■ Data for review:
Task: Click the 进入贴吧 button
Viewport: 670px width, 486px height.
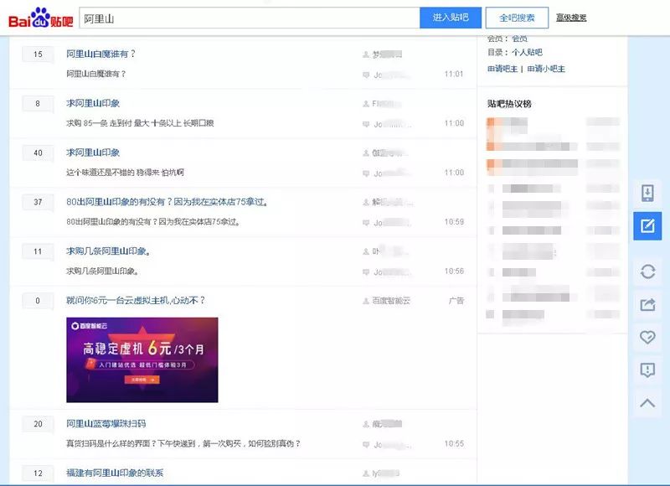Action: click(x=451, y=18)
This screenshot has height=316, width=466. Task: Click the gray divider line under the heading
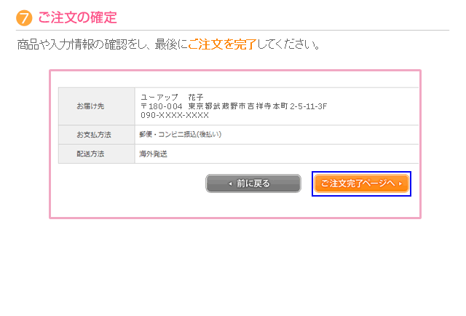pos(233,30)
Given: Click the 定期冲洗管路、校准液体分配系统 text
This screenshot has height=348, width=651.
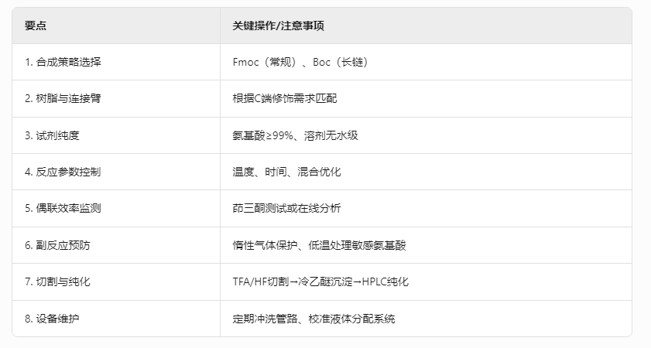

■ What to produce:
Drop every picture from the data, then output all the rest exactly.

■ Answer to this task:
Task: Click the 进入贴吧 button
Viewport: 670px width, 486px height.
Action: click(x=451, y=18)
This screenshot has height=316, width=466. Task: Click the gray divider line under the heading
pos(233,30)
Given: Click the 定期冲洗管路、校准液体分配系统 text
This screenshot has height=348, width=651.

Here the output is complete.